Dataset entries:
|---|
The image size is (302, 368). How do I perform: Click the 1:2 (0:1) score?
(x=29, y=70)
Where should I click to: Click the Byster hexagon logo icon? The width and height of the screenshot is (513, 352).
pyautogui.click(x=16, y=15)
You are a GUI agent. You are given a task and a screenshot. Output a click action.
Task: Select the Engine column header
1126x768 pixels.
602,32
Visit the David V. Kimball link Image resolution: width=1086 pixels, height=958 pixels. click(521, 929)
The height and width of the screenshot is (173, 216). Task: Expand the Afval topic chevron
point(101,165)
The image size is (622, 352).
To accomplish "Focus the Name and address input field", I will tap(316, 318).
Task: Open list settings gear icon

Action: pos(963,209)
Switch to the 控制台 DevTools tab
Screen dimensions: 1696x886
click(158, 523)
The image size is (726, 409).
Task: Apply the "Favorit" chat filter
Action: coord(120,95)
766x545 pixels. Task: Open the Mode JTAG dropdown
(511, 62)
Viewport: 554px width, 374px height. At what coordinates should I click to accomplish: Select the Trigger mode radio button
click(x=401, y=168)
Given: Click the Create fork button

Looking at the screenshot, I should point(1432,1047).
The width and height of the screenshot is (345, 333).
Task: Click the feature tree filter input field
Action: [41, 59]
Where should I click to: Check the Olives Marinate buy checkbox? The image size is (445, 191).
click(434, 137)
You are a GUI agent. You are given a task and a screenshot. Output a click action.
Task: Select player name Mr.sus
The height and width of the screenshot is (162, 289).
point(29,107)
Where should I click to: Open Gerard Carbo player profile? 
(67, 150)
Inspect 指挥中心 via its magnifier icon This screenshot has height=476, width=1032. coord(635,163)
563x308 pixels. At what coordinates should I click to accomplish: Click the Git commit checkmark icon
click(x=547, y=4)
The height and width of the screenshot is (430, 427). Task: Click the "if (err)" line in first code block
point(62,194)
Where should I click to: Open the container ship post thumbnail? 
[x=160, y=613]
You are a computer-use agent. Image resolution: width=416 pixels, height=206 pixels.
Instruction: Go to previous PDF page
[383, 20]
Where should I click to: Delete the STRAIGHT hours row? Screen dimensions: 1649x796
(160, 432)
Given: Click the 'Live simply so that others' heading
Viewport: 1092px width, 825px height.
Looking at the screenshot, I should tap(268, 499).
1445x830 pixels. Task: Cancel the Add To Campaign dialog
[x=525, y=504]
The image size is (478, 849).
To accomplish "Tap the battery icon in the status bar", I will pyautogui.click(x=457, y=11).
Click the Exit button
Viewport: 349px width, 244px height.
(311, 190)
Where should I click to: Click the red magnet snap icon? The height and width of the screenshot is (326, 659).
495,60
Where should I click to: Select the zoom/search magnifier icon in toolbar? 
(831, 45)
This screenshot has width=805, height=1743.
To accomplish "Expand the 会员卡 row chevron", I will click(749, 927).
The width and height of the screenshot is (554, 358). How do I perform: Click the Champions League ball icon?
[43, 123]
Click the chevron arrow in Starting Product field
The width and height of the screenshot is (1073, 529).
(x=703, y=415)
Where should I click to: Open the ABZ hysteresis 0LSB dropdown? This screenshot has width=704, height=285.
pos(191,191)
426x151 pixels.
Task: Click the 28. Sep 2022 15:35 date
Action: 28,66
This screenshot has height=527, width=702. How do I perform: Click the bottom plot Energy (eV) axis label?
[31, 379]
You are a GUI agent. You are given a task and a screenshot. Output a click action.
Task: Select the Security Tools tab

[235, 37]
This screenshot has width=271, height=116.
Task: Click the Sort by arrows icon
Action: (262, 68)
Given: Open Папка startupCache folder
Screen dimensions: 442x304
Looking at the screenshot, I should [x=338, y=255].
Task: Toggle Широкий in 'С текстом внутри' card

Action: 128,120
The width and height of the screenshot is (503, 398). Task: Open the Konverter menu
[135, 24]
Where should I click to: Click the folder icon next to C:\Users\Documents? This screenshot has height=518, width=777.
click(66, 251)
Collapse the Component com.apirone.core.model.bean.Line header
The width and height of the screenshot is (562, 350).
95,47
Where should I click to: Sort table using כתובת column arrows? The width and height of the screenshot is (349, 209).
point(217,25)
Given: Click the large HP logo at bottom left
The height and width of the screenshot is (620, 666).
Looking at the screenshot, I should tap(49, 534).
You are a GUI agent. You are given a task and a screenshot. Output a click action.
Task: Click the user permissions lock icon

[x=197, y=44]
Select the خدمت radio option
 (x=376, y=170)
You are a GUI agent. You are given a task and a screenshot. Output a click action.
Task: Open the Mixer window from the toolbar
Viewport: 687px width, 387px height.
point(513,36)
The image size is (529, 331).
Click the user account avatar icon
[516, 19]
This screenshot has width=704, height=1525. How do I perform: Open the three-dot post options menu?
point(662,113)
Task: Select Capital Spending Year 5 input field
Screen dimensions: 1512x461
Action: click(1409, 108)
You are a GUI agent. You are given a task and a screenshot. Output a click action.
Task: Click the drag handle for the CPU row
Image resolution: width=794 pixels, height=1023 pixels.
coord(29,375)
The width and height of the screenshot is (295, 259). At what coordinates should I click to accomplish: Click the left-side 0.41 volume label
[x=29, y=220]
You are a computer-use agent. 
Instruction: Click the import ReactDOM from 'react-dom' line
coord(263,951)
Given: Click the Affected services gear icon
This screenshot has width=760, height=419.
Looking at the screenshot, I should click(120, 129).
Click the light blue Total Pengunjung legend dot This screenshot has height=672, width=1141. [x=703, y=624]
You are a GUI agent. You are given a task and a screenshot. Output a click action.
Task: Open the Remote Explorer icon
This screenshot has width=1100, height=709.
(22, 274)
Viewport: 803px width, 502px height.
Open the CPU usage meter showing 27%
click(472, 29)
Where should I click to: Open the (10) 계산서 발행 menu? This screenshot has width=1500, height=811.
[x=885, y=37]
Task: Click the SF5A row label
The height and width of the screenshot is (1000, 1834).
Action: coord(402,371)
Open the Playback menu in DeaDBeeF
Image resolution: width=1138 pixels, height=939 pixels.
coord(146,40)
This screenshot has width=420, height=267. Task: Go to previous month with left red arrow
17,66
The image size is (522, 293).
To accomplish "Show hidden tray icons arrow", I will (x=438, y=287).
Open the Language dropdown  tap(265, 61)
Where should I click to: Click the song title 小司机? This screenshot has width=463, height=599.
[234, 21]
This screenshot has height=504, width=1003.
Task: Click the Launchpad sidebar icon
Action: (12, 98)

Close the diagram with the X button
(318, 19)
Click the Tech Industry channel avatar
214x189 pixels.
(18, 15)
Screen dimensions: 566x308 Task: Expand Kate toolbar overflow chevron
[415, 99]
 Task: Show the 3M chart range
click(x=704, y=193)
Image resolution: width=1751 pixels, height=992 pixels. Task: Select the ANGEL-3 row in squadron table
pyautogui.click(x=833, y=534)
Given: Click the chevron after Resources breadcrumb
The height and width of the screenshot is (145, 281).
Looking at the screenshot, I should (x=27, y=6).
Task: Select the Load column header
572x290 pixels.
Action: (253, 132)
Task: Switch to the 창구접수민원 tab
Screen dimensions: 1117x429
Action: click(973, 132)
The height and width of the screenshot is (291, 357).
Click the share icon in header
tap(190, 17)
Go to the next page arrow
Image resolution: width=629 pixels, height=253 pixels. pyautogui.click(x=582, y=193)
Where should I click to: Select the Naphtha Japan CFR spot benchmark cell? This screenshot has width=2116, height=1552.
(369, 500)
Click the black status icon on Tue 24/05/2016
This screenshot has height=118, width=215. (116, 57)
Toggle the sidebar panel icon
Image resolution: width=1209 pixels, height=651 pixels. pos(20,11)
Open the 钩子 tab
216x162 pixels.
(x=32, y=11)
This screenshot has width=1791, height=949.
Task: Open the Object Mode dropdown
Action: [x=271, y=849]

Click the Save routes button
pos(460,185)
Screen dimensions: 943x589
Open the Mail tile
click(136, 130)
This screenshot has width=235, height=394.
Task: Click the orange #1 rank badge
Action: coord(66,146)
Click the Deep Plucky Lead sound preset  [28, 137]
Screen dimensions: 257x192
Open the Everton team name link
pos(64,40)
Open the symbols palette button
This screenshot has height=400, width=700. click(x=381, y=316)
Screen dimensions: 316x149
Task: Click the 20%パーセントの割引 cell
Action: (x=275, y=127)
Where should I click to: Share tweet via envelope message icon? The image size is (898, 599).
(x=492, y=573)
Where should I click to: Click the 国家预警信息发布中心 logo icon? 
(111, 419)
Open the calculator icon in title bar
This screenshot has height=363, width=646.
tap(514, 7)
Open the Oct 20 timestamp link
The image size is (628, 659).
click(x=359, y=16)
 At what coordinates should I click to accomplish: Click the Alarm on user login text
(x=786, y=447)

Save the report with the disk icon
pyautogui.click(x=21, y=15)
|---|
* [INSTRUCTIONS TO FOLLOW] Rewrite the rows above as a numbered list, starting at the line containing "Task: Click the SF5A row label" and ending at the line containing "click(x=704, y=193)", and leave out blank lines.

* [FULL OUTPUT]
1. Task: Click the SF5A row label
2. The height and width of the screenshot is (1000, 1834).
3. Action: coord(402,371)
4. Open the Playback menu in DeaDBeeF
5. Image resolution: width=1138 pixels, height=939 pixels.
6. coord(146,40)
7. This screenshot has width=420, height=267. Task: Go to previous month with left red arrow
8. 17,66
9. The image size is (522, 293).
10. To accomplish "Show hidden tray icons arrow", I will (x=438, y=287).
11. Open the Language dropdown  tap(265, 61)
12. Where should I click to: Click the song title 小司机? This screenshot has width=463, height=599.
13. [234, 21]
14. This screenshot has height=504, width=1003.
15. Task: Click the Launchpad sidebar icon
16. Action: (12, 98)
17. Close the diagram with the X button
18. (318, 19)
19. Click the Tech Industry channel avatar
20. 214x189 pixels.
21. (18, 15)
22. Screen dimensions: 566x308 Task: Expand Kate toolbar overflow chevron
23. [415, 99]
24.  Task: Show the 3M chart range
25. click(x=704, y=193)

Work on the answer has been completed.